Researchers say a drug made from the roots of the hydrangea could treat several common diseases, the Daily Mail reported. It said experiments showed that the medicine, halofuginone, may be used to treat diseases of the immune system, including multiple sclerosis (MS) and some types of arthritis. It said existing treatments are expensive and the more powerful drugs suppress the whole immune system and can leave patients at risk of infection and other side effects.
This story is based on experiments in mice, which found that the drug blocked the formation of a type of white blood cell (TH17) involved in autoimmune disease. The small-molecule drug eased symptoms in the mice and did not seem to affect other types of cells vital to the body’s defences, which means it may not otherwise inhibit the beneficial parts of the immune system. Mice with a multiple sclerosis-like disease were far less severely affected when given low doses of the drug. More research is needed to fully evaluate the potential of this drug and, as the Daily Mail said, before it is given the green light to treat autoimmune diseases.
Where did the story come from?
The research was carried out by Dr Mark S Sundrud from the Harvard Medical School and Immune Disease Institute and colleagues from other institutions. The study was funded by grants from the National Institutes of Health, Juvenile Diabetes Research Foundation, Cancer Research Institute and Portuguese Foundation for Science and Technology. The study was published in the peer-reviewed medical journal Science .
What kind of scientific study was this?
This was an animal study carried out in the laboratory using human tissue and mice. The researchers say that a disadvantage of current immunological therapies for autoimmune diseases (diseases where the immune system attacks the body) is that they are generalised in the way that they prevent inflammation and are not targeted. These powerful drugs are expensive, often have to be injected and, as they suppress the whole immune system, can leave patients at risk of infections.
They say a more selective therapy that targets specific parts of the disease process would be advantageous and possibly produce fewer side effects, such as the risk of infection.
Halofuginone is a small molecule that can be obtained from the hydrangea root. It is used in traditional Chinese medicine and supposedly has antimalarial qualities. It has also been tested in clinical trials for the treatment of scleroderma, a rare autoimmune disease that affects the skin and internal organs. This is also an autoimmune disease and so has similarities to the disease model the researchers were studying.
The researchers aimed to test whether halofuginone could selectively inhibit the white blood cells (TH17 cells) involved in autoimmune disease. These cells are part of the immune system and regulate the immune response. TH17 cells develop from other cells called CD4+ T-cells and then differentiate within the body into cells that produce several different signalling molecules called cytokines. Cytokines are proteins released by cells in response to infection or other stimuli to signal or regulate the immune response.
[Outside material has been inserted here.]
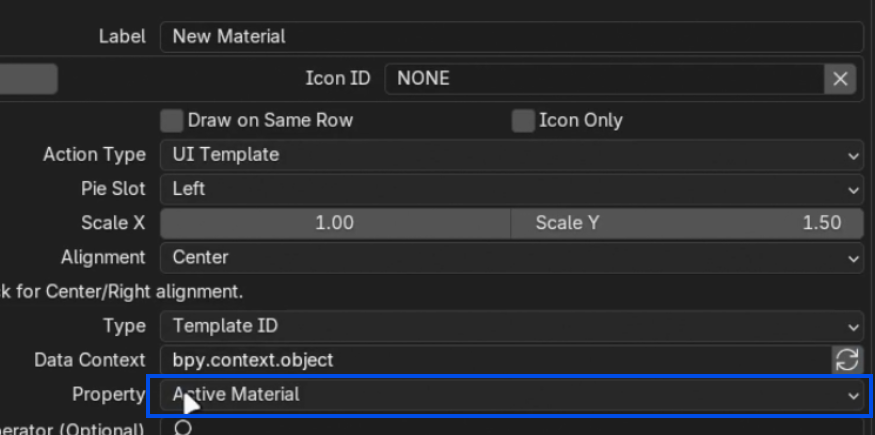Enable the Draw on Same Row checkbox

point(172,120)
The ‘differentiation’ has been linked to several autoimmune diseases, including multiple sclerosis and arthritis. Existing treatments for severe forms of multiple sclerosis and some forms of arthritis involve antibodies that neutralise some of the cytokines.
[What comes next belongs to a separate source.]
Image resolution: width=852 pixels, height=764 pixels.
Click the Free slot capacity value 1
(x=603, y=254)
In this study, the researchers hoped to find that halofuginone would suppress the differentiation process.
The researchers cultured mouse CD4+ T-cells along with the cytokines that normally trigger the development of TH17 cells. They also cultured human CD4+ T-cells along with the cytokines. To test if halofuginone affected the differentiation of CD4+ T-cells into TH17 cells, they added the drug to the CD4+ T-cells. They then observed whether this reduced the production of IL-17, the principal cytokine made by TH17 cells. They did this for both the cultured mouse and human cells.
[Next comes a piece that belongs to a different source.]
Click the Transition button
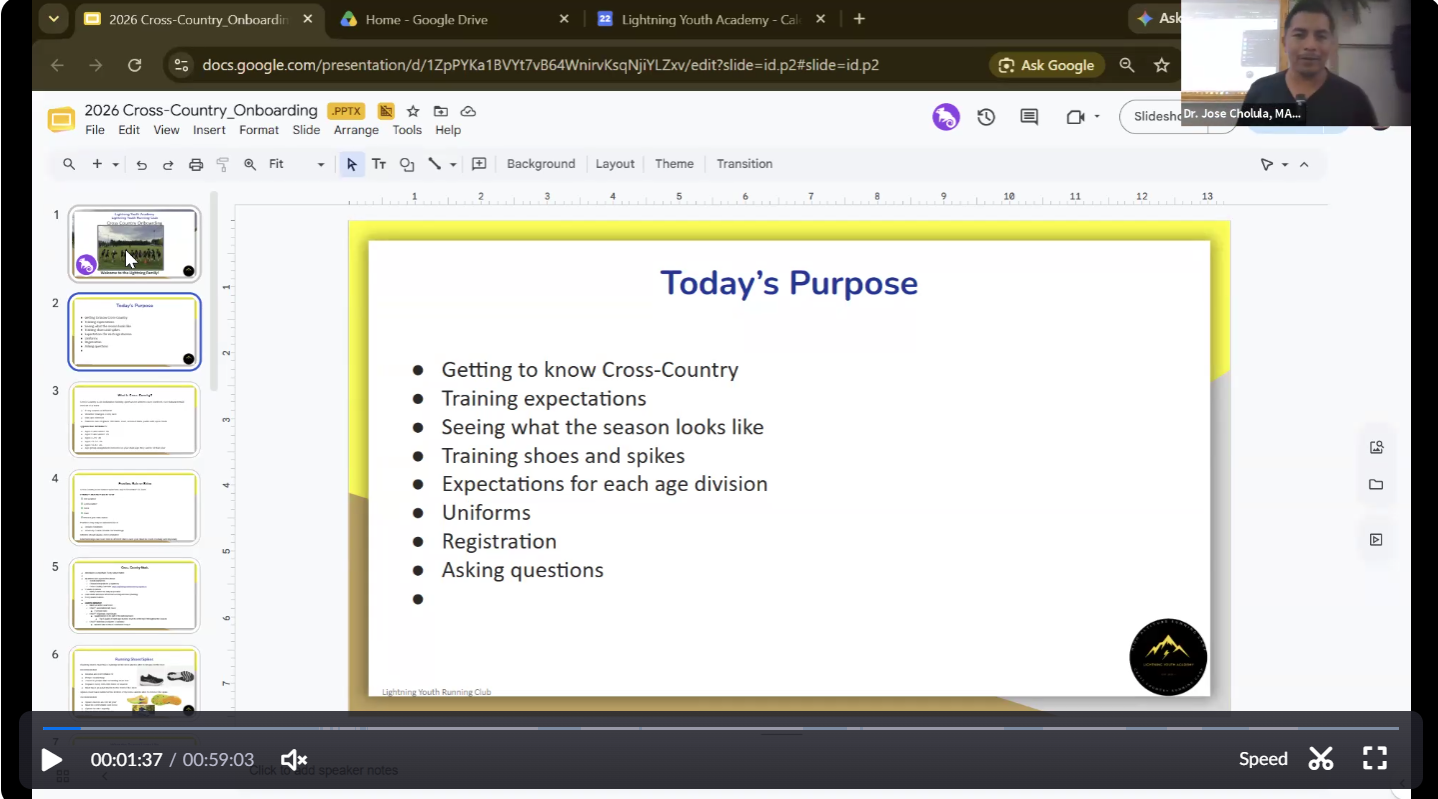This screenshot has height=799, width=1438. 744,164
The researchers also tested the effect of halofuginone on a clinical scoring of symptoms in two groups of mice that had been artificially given an experimental form of immune brain disease, resembling multiple sclerosis in humans. One group of mice had a large number of TH17 cells, while the other group had few.
What were the results of the study?
When the researchers cultured mouse CD4+ T-cells with the cytokines and the halofuginone, they found that there was a pronounced decrease in the numbers of TH17 cells, the white blood cell involved in autoimmune disease.
A similar experiment with the cultured human CD4+ T-cells showed that halofuginone selectively suppressed the production of IL-17.
The mice with a large amount of TH17 cells in the brain and which had been given halofuginone developed the brain disease more slowly and less severely than the mice with another form of the disease that didn’t involve TH17 cells.
What interpretations did the researchers draw from these results?
The researchers say that, although the exact mechanism controlling TH17 differentiation remains unclear, their results highlight a previously unknown link between the pathway that links T-cell differentiation and immune-pathology. They say their research shows that the pathway identified is a selective one and that it regulates T-cell differentiation in a major way.
What does the NHS Knowledge Service make of this study?
This study will be of interest to researchers as it points towards specific parts of the immune pathway that can be targeted by novel drugs. There are several points to note:
More research is needed before it is known that hydrangea root or halofuginone have the same effects on immunological conditions in humans and are safe to use.
This was a well-conducted study, which presents the beginning of a novel approach to drug development. The researchers themselves are cautious in predicting that this drug will cure MS, diabetes or arthritis, but highlight that the research expands the knowledge about how these cells and cytokines are involved in autoimmune human processes.